ENTERRO
O moleque era mesmo da pá virada. Impertinente e teimoso. Coisa de tirar a paciência e o sossego de qualquer um. Estava com a mãe no velório de dona Ganzá, lugar pouco recomendável para se levar uma peste de um moleque igual a ele. Bulia nas margaridas junto ao pé da defunta no caixão, sob o olhar choroso de meia dúzia de carpideiras. A mãe sapecou-lhe um beliscão no braço. O peste esfregou o local e rapidamente mudou de posição. Foi ter perto de uma das velas na cabeceira do caixão. Olhava para os lados, e com o canto da boca, tentava soprar a vela. Foi a vez de um meio parente da falecida chamar sua atenção. O tranqueira do moleque não se fez de rogado, e só saiu dali, meio corrido, quando conseguiu apagar a vela.
A mãe já não sabia se continuava a chorar pela velha e morta vizinha ou se dava uma tunda no pirralho, ali mesmo. Foi demovida de seu intento de surrar o fedelho pela chegada solene do padre. Instalou-se o ofício fúnebre. As rezas eram interrompidas, de quando em quando, por um "fica quieto" dito entre-dentes. A coisa já passava da conta. O padre parou o ofício e perguntou de quem era o menino. Sem saber onde enfiar a cara, a mãe se aproximou do pentelho, e arrastou-o pela orelha para fora do velório. Foi um berreiro só, ouvido mesmo apesar da distância que a mãe carregara o moleque. Nisso já o féretro deixava a sala do velório em direção à cova aberta.

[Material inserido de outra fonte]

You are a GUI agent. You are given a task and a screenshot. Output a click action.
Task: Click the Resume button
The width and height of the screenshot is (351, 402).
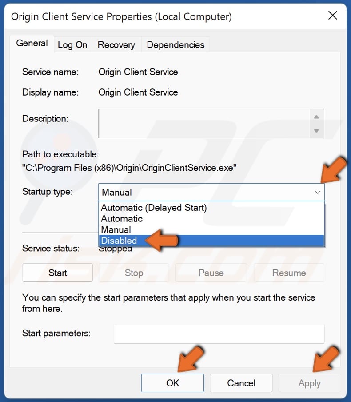[x=289, y=273]
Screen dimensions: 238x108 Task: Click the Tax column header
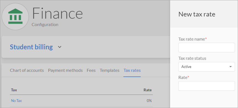14,90
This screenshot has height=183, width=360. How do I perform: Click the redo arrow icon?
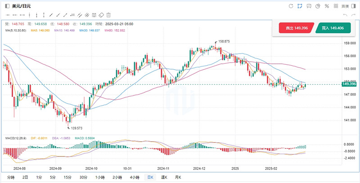pyautogui.click(x=353, y=15)
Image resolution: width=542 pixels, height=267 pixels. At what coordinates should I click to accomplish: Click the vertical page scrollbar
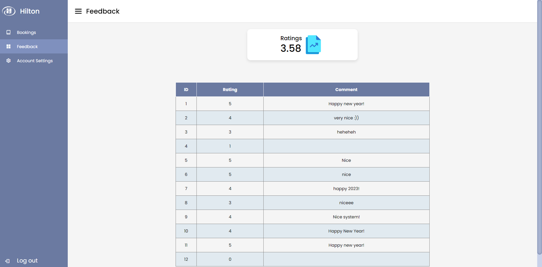(x=539, y=127)
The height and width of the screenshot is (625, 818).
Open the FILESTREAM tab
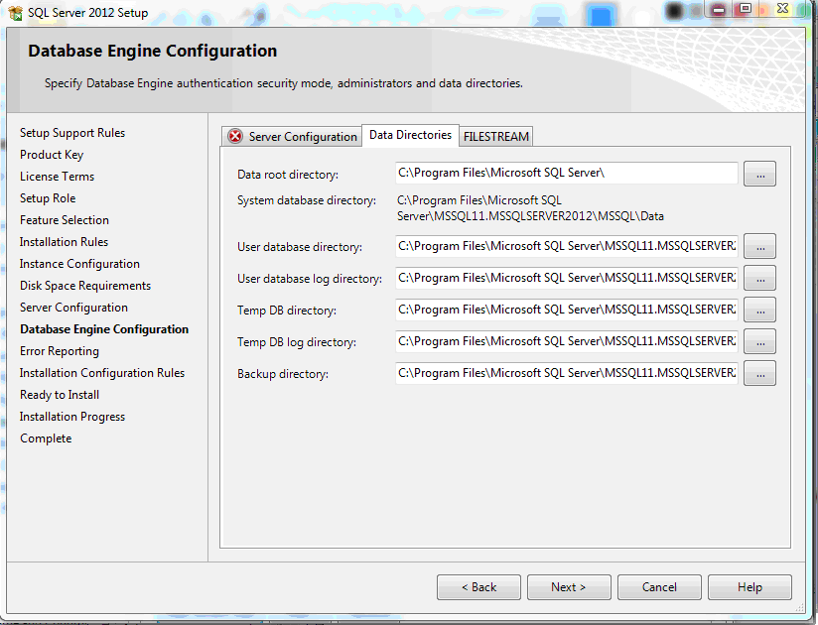tap(496, 137)
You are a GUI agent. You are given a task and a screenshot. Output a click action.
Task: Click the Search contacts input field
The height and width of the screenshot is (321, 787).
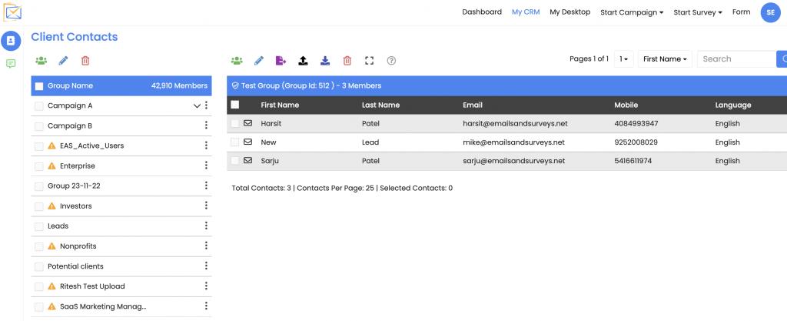point(736,59)
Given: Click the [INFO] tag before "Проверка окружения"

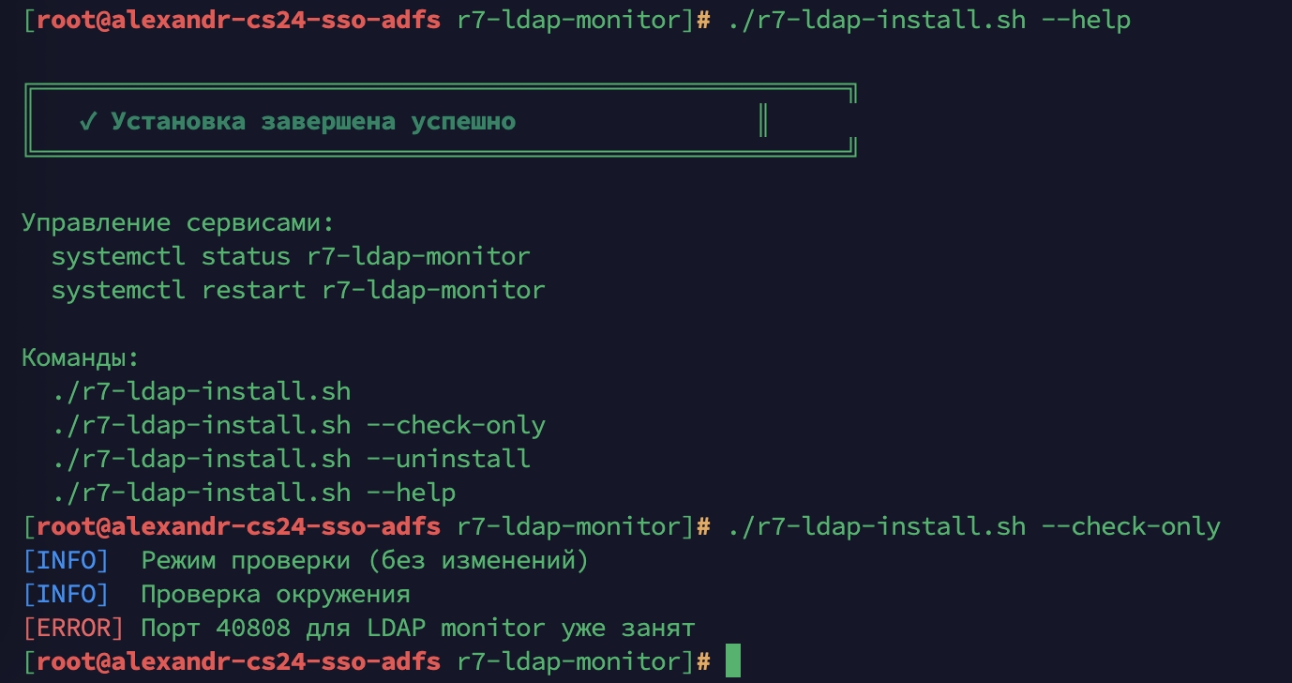Looking at the screenshot, I should [x=66, y=594].
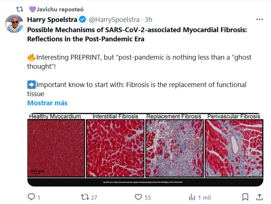Like the tweet with heart icon
Viewport: 271px width, 204px height.
point(138,197)
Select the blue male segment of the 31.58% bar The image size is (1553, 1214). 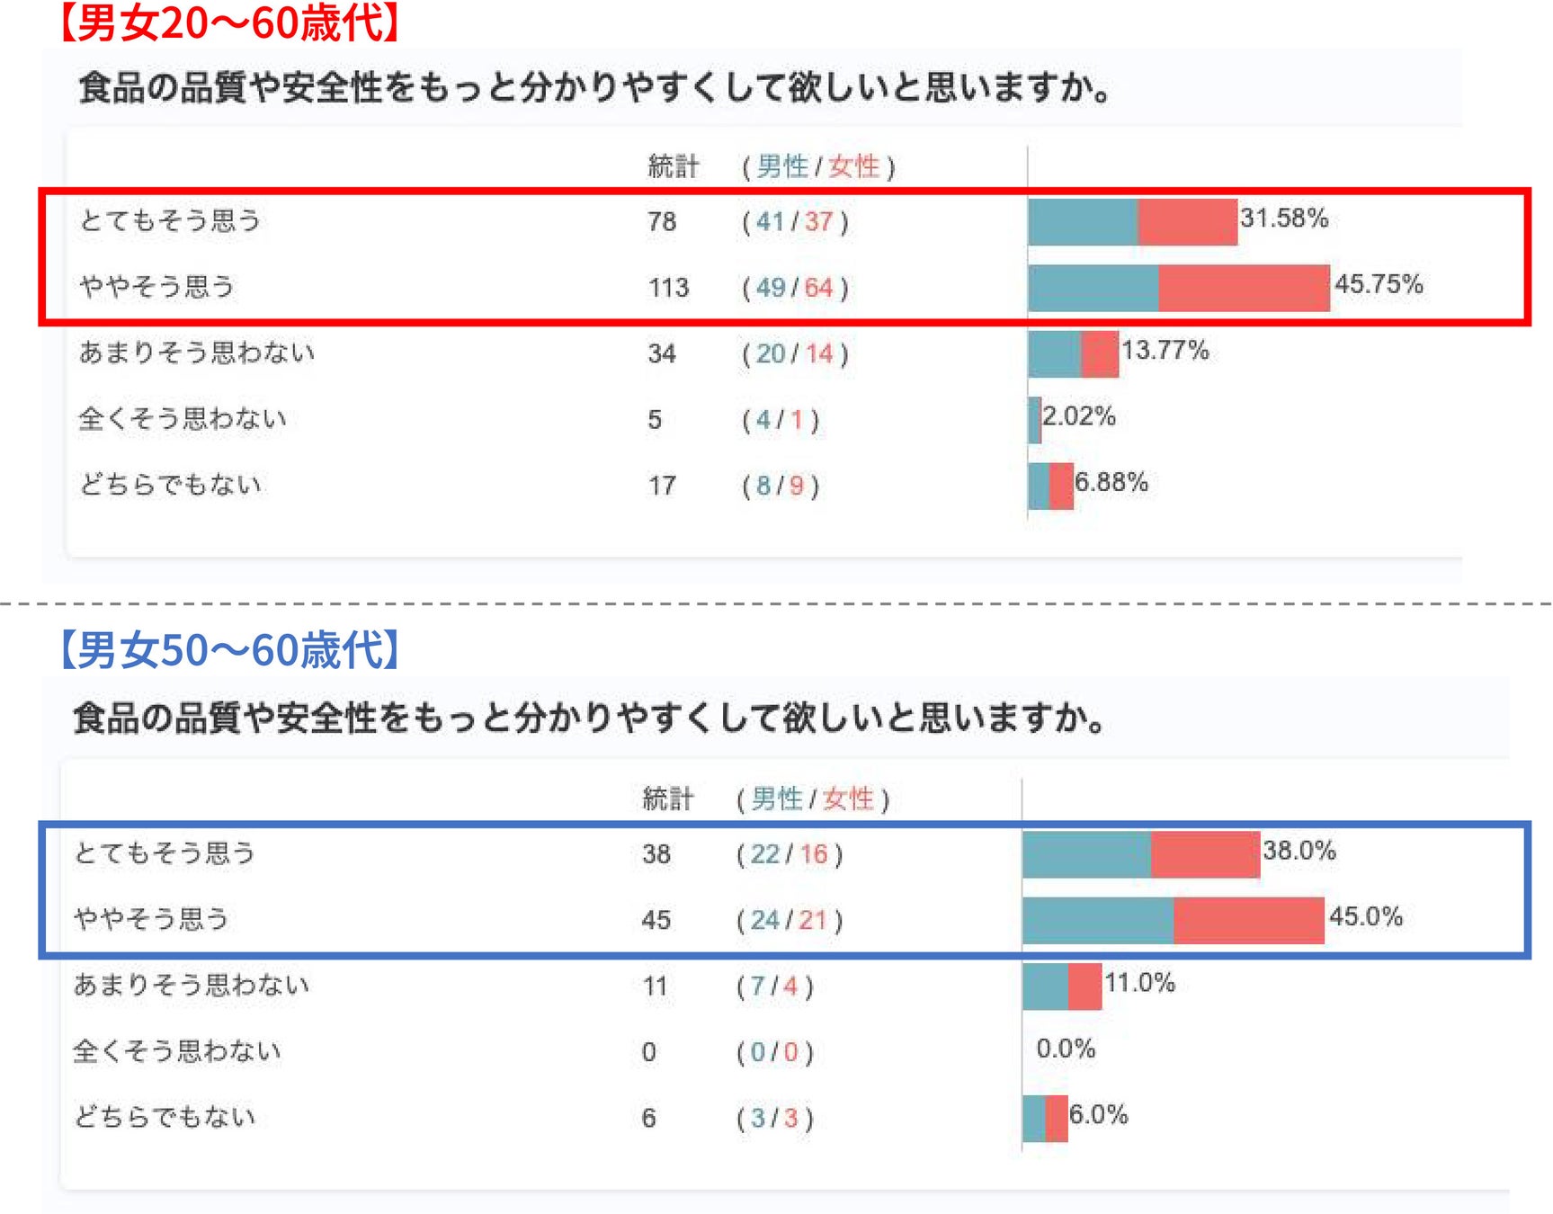[1083, 222]
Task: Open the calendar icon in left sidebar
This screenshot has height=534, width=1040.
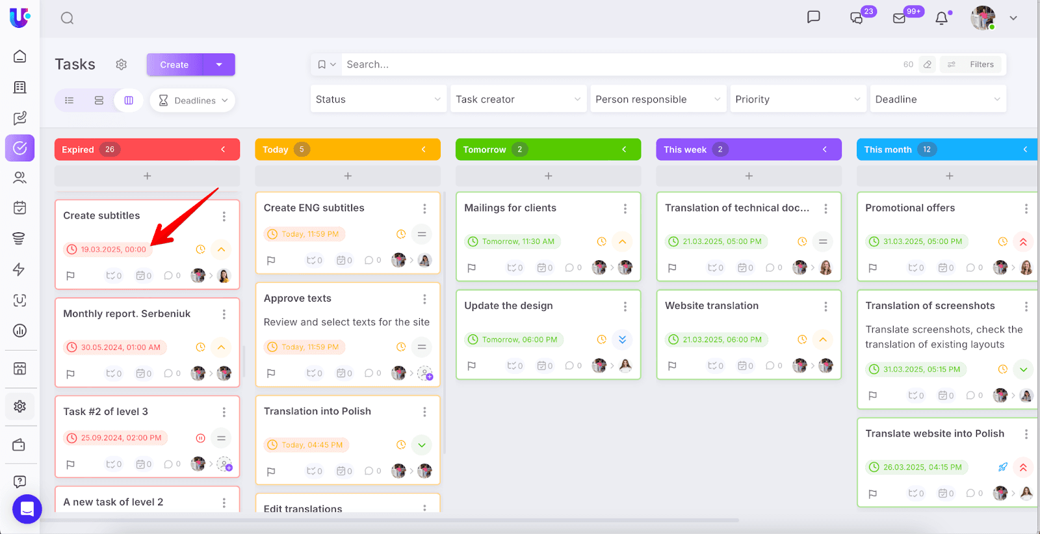Action: coord(20,207)
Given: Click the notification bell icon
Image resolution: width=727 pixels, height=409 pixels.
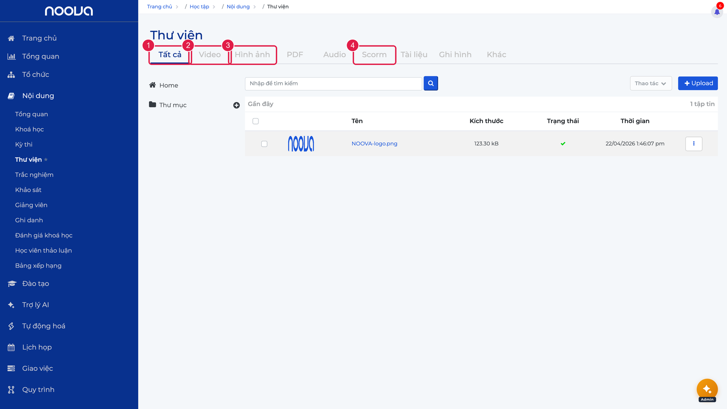Looking at the screenshot, I should (x=717, y=12).
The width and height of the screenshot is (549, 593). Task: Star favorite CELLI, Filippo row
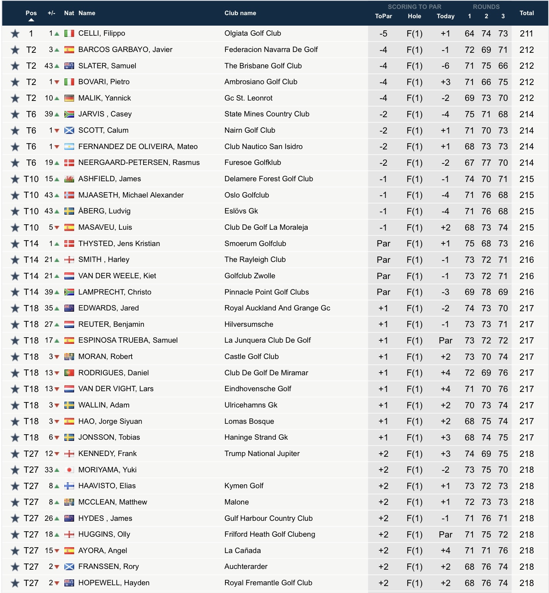point(15,34)
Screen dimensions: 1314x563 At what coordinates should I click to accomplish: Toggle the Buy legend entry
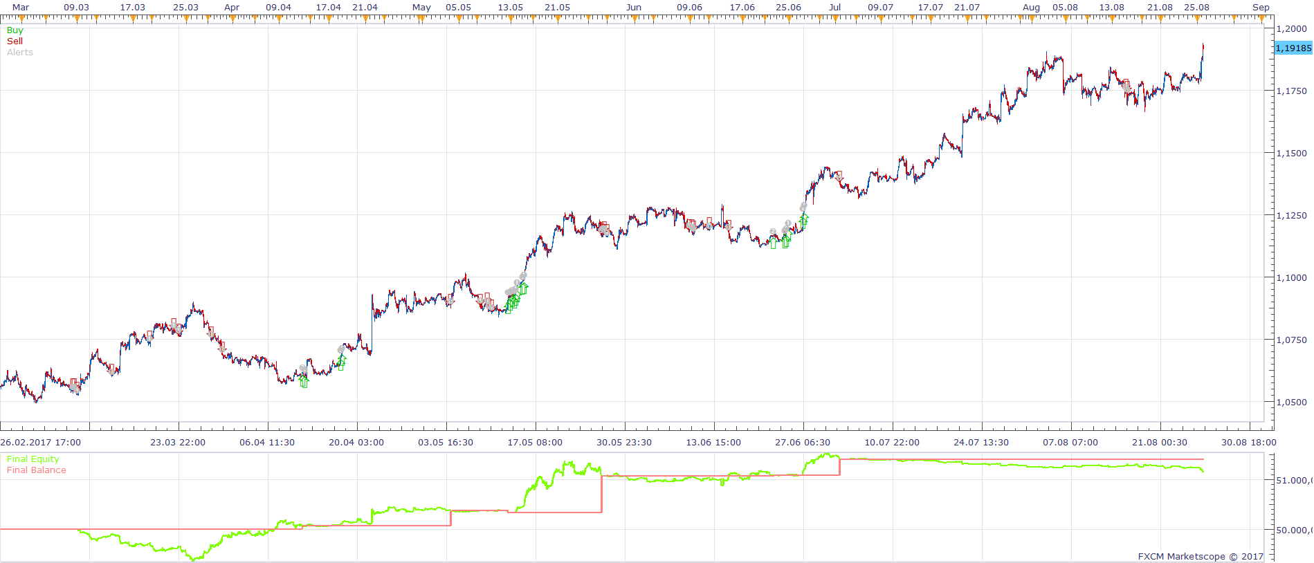pos(15,30)
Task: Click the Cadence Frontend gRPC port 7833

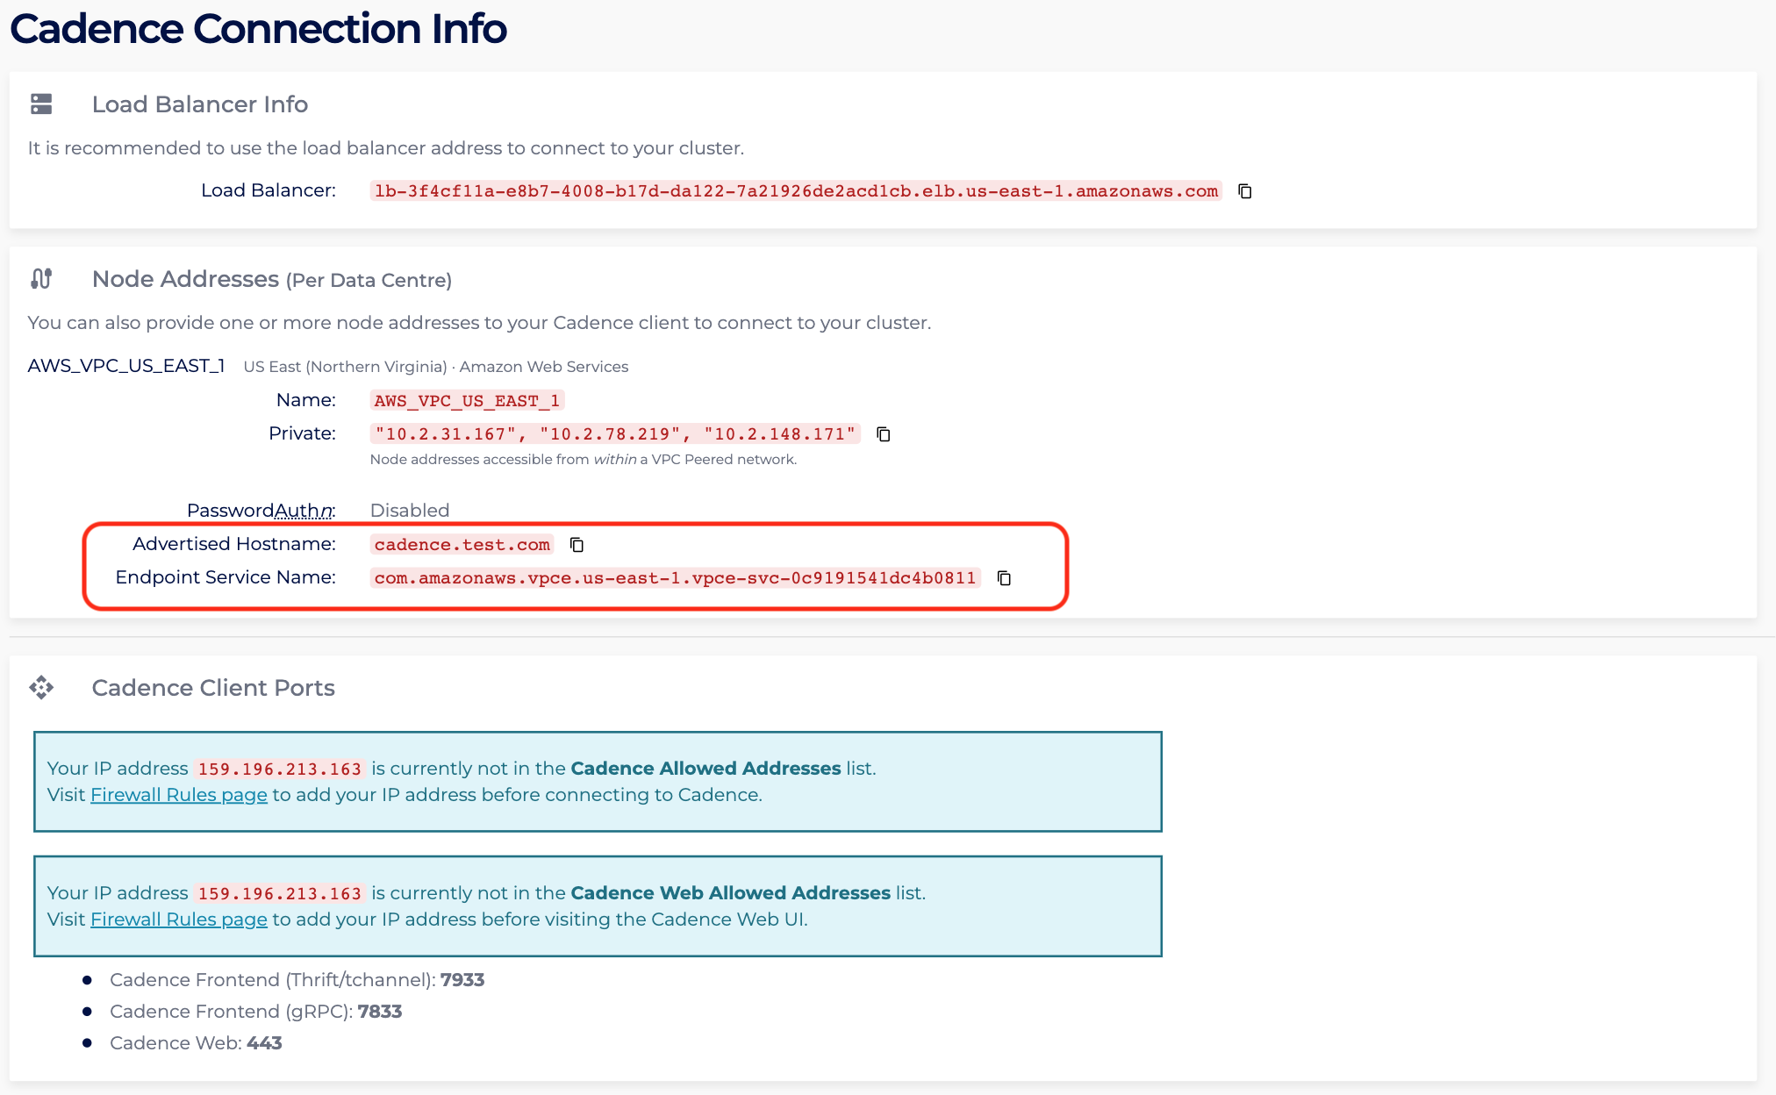Action: pos(379,1012)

O endiabrado moleque, ao ver o cortejo, desvencilhou-se da mãe e correu em direção ao caixão. "Abre essa porcaria", gritava o impertinente, esmurrando o caixão. "Abre essa porcaria, senão eu derrubo a velha com caixão e tudo no chão, e aí eu quero ver!" As pessoas estavam pasmas. Algumas se benziam. A mãe, em desespero, quase desmaia. O padre segurou o moleque pelo braço, horrorizado com o comportamento. O menino se debatia, e continuava bradando para que abrissem o caixão de dona Ganzá. Instalou-se uma balbúrdia incontrolável, cada qual tentando acalmar o moleque a seu jeito.
Finalmente o peste foi contido, agarrado por forte abraço do coveiro. Sentindo-se o único em condições de contornar a situação, o padre aproximou-se do menino, que soluçava. Com paciência, e buscando acalmá-lo, tentou saber por que ele queria que o caixão fosse aberto. Soluçando ainda, e com voz que beirava uma súplica, o menino explicou-se. "É que eu quero de volta o meu chiclete que eu botei no nariz da velha".
(Do livro "Trilogia Paciente" - Casa do Novo Autor Editora - SP - 1999.